*EXERCISE*:
Starting at the first line of the items below and ending at the line containing "tap(18, 796)", with both of those lines included, write those lines out again in full and shift every coordinate in the answers by adding 132 to each number. Leave the pictures out of your answer.

[Records excerpted from a collection]

# # # #

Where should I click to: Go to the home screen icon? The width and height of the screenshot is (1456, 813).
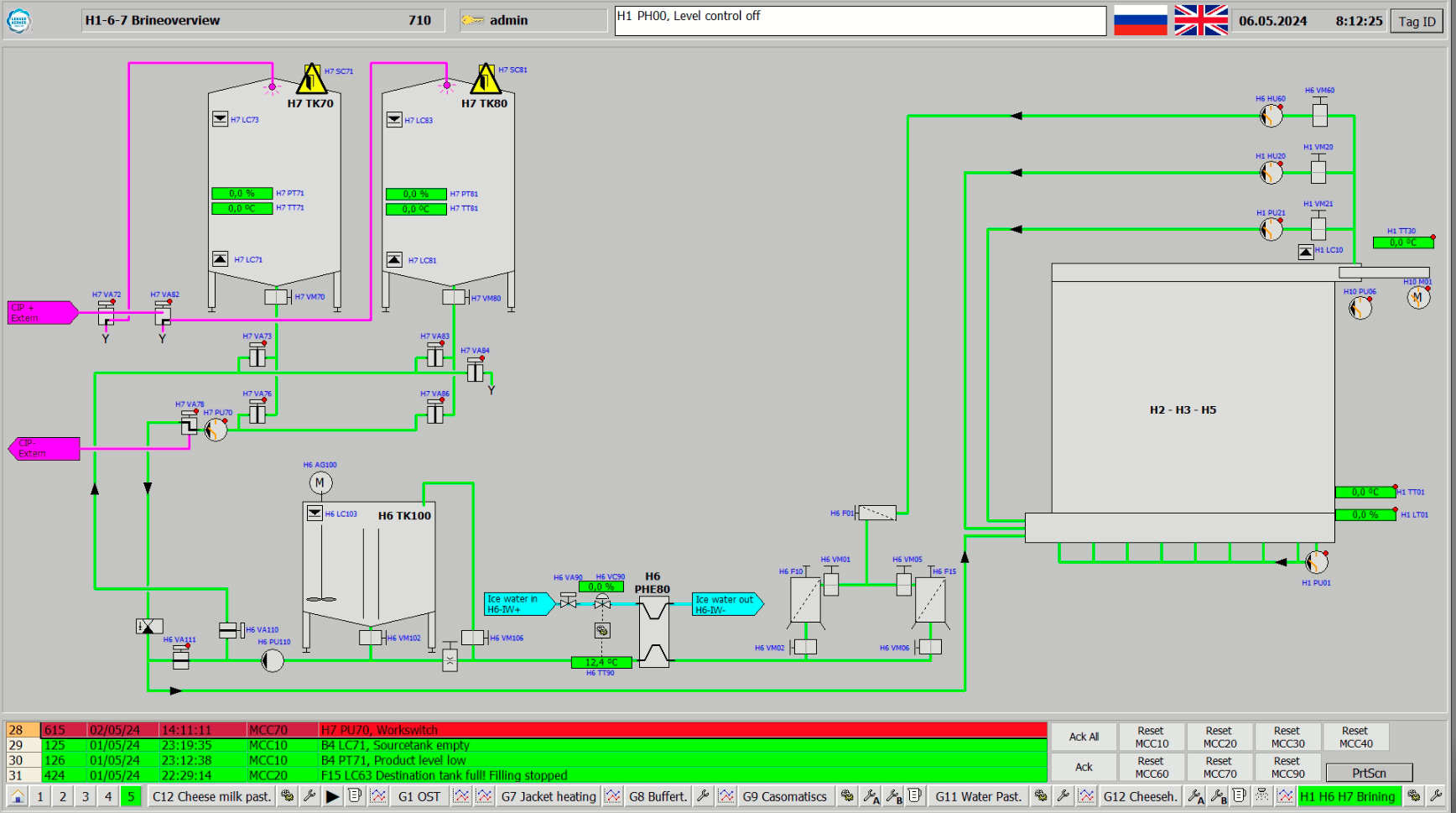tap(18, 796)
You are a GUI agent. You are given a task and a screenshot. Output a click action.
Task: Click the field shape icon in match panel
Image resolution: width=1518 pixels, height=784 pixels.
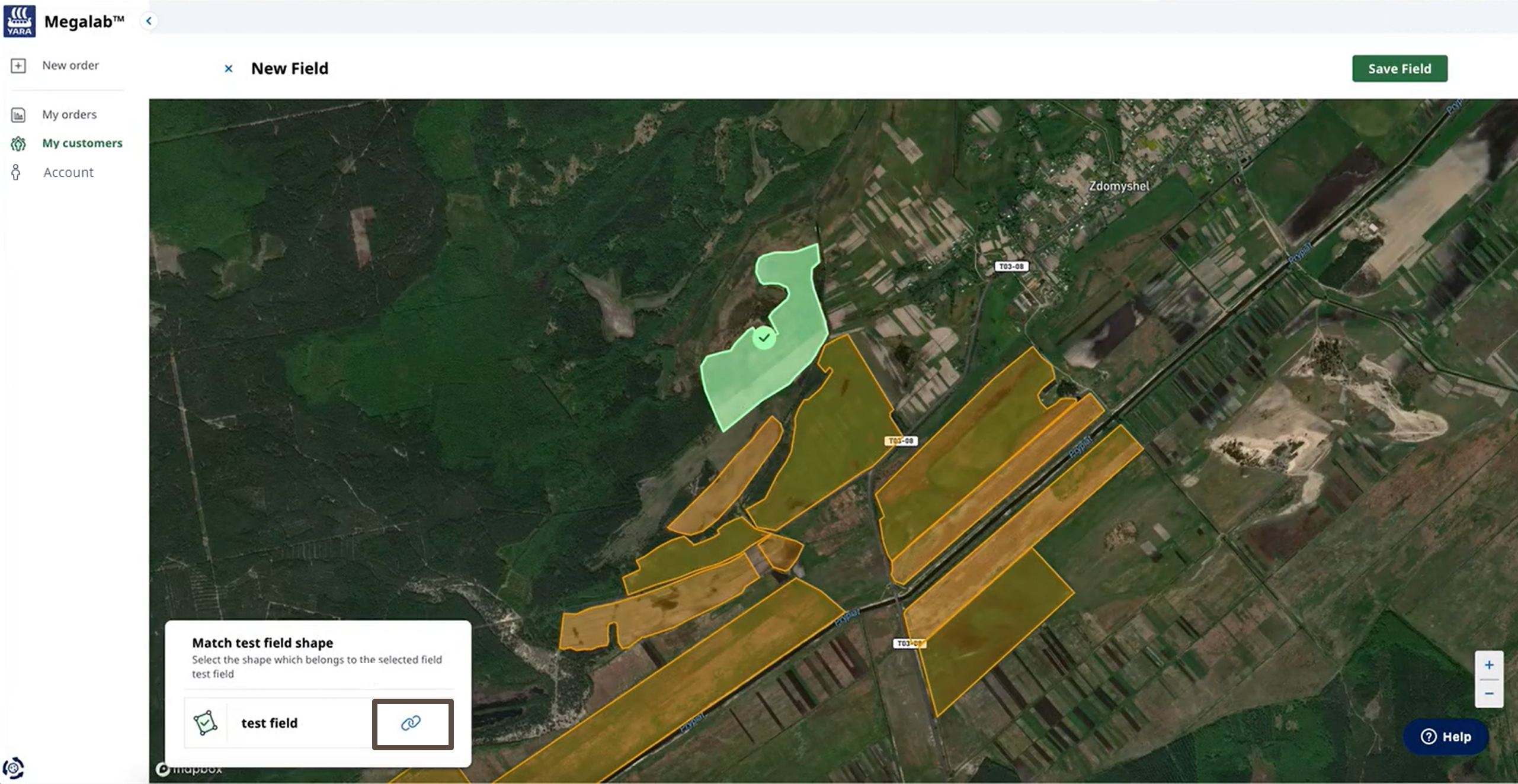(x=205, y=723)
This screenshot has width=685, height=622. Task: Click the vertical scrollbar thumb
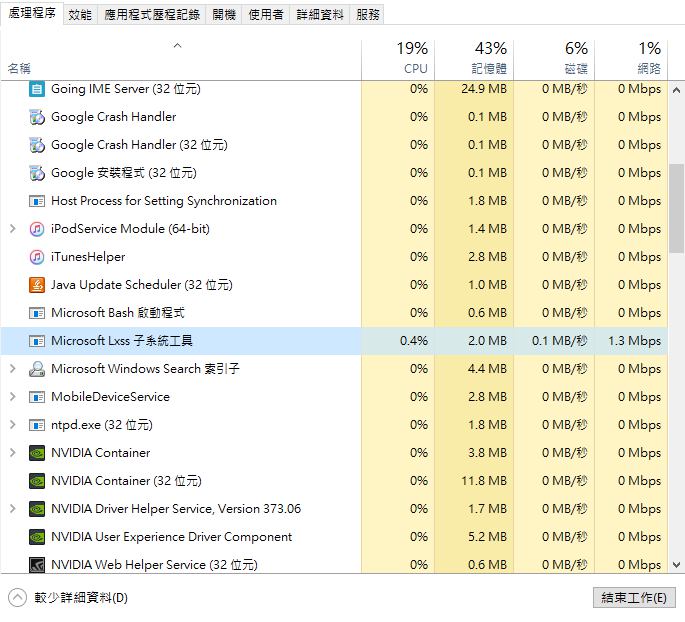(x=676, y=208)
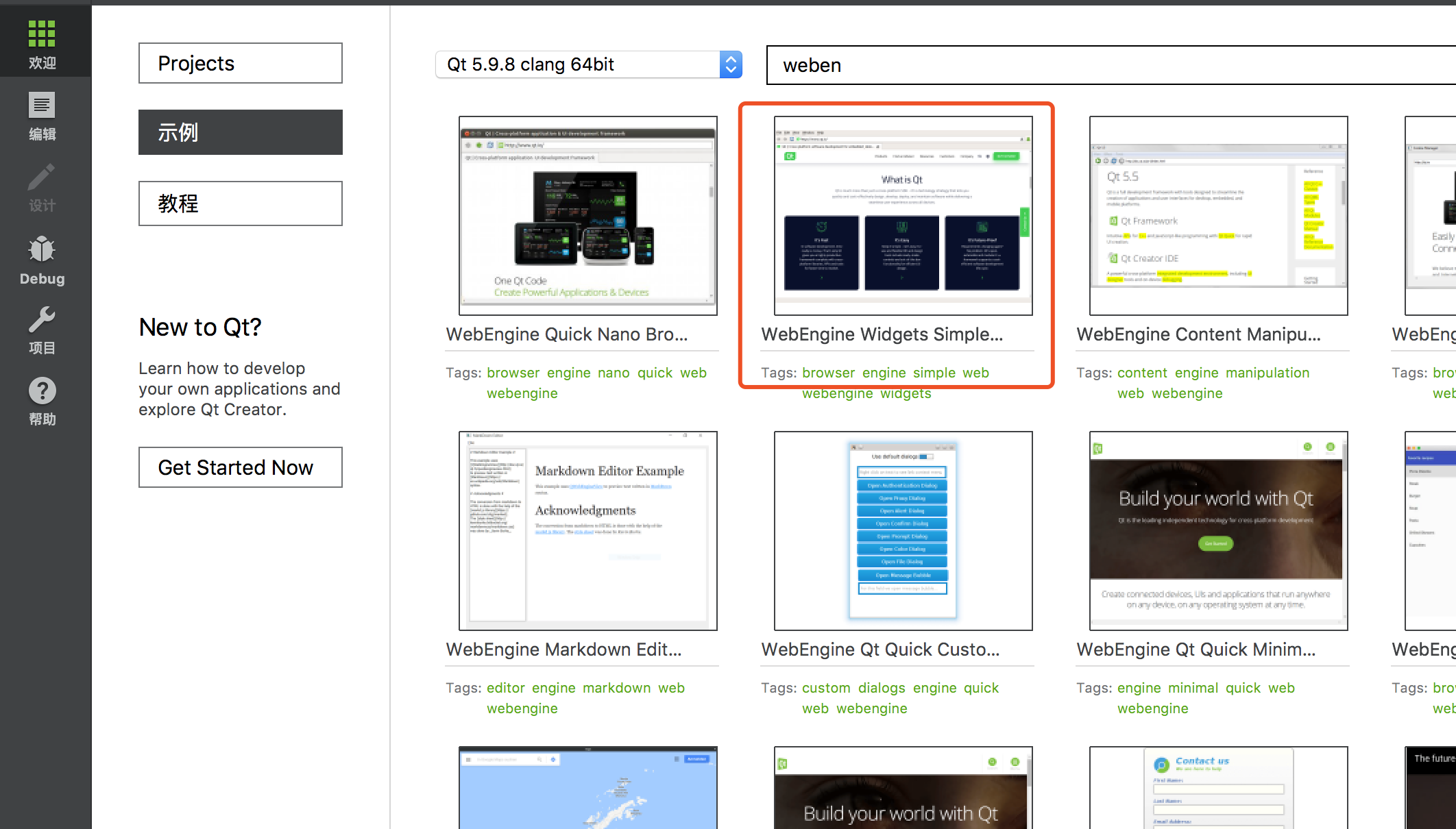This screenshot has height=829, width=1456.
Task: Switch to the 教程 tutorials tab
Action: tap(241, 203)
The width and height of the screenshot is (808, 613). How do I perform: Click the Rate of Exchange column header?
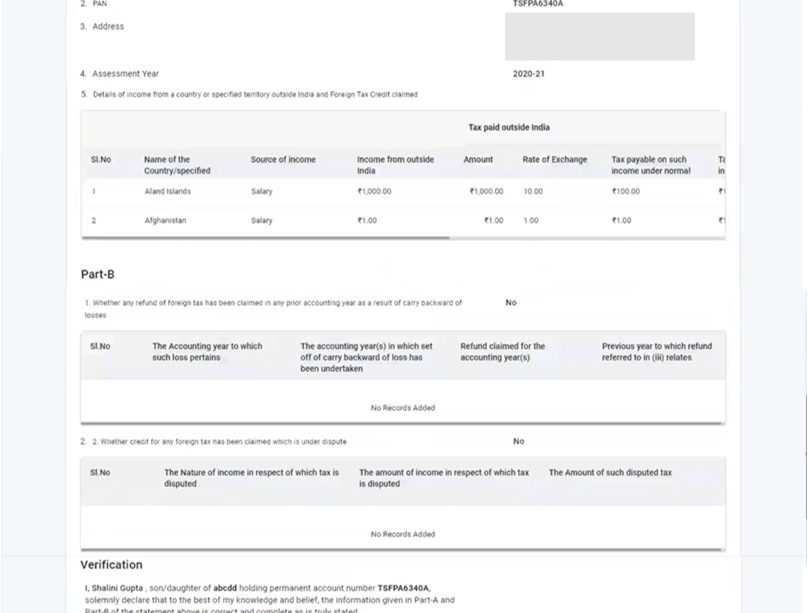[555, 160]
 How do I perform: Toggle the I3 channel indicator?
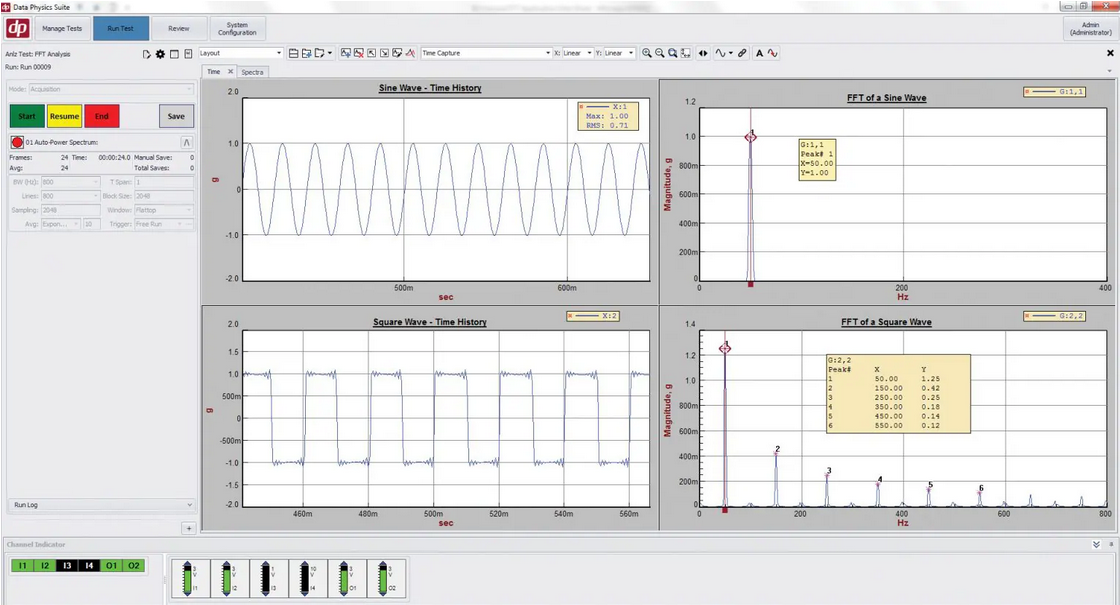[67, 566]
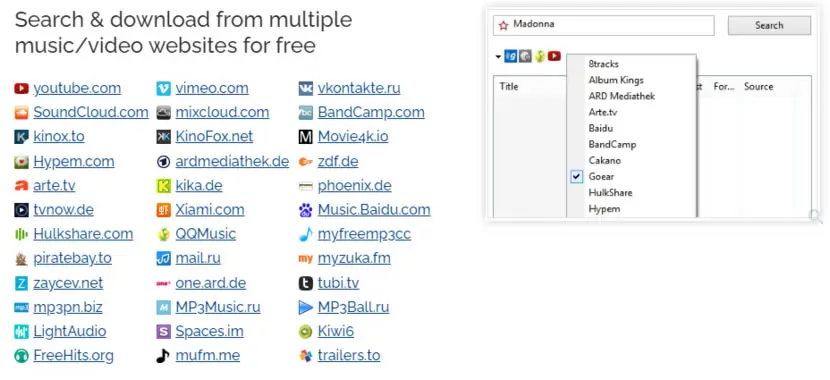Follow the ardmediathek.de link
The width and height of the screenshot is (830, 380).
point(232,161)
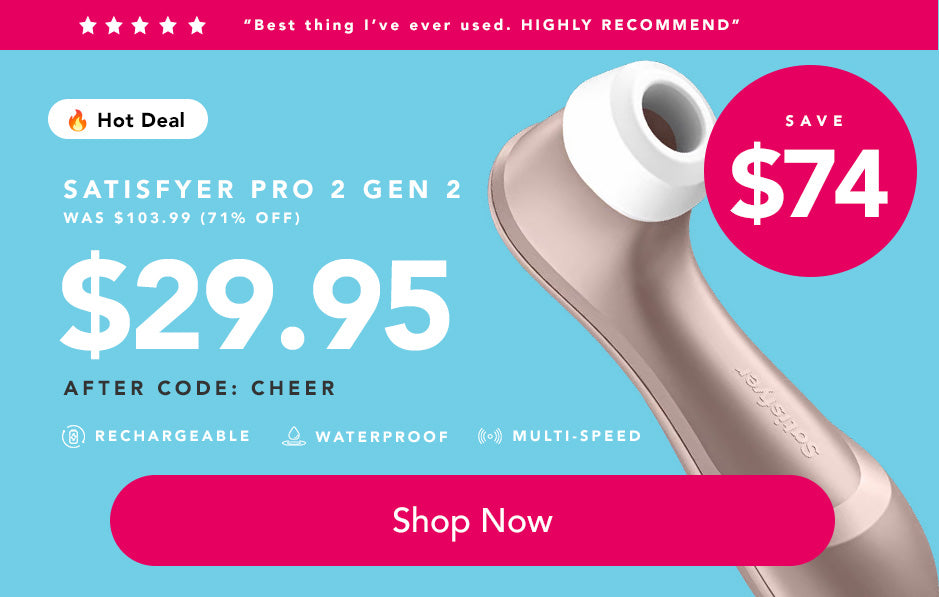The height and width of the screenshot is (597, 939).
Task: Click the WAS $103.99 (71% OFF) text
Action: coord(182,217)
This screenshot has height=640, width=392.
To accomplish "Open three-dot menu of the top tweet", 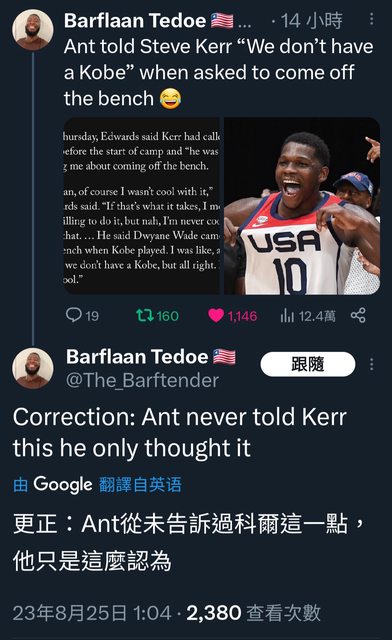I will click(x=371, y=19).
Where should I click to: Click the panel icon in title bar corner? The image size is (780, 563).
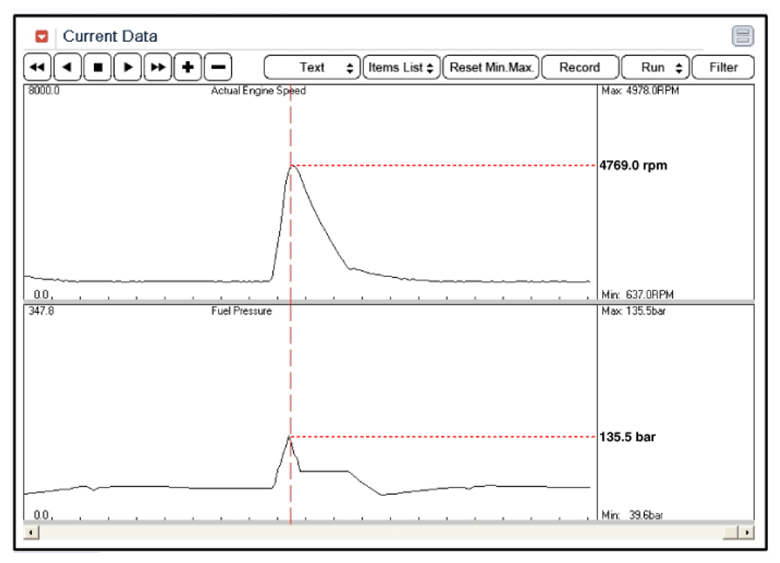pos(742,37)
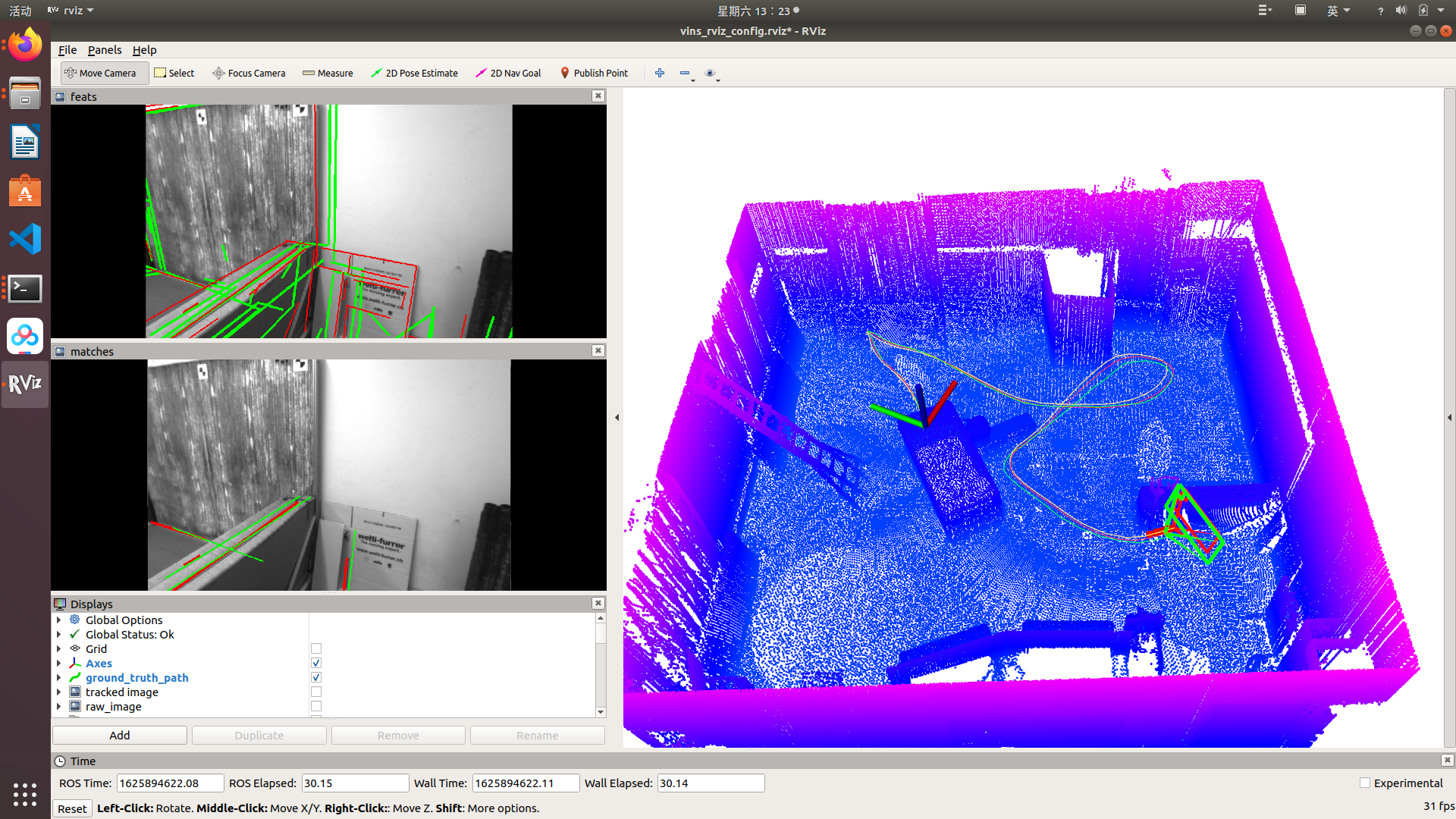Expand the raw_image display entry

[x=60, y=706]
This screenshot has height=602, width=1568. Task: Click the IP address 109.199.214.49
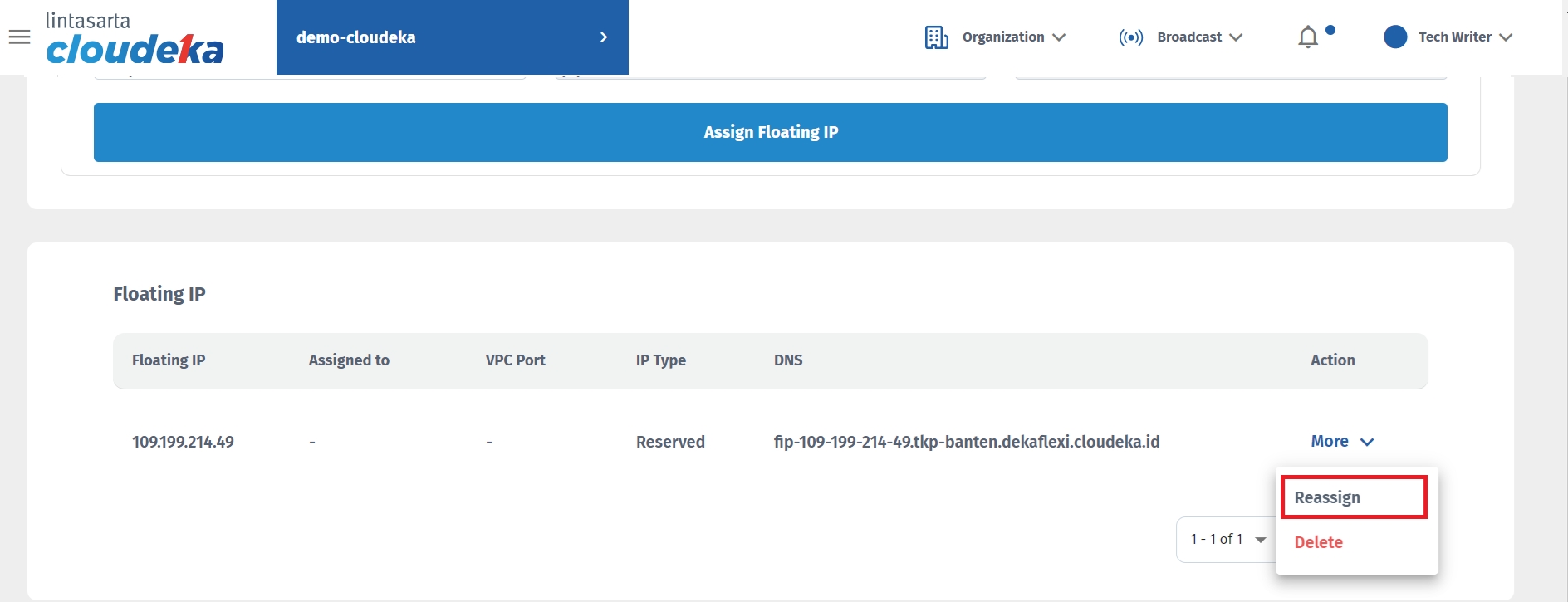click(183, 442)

# # # #

*CORRECT ANSWER*:
Where should I click to: Go to the home screen icon? The width and height of the screenshot is (1456, 813).
tap(150, 928)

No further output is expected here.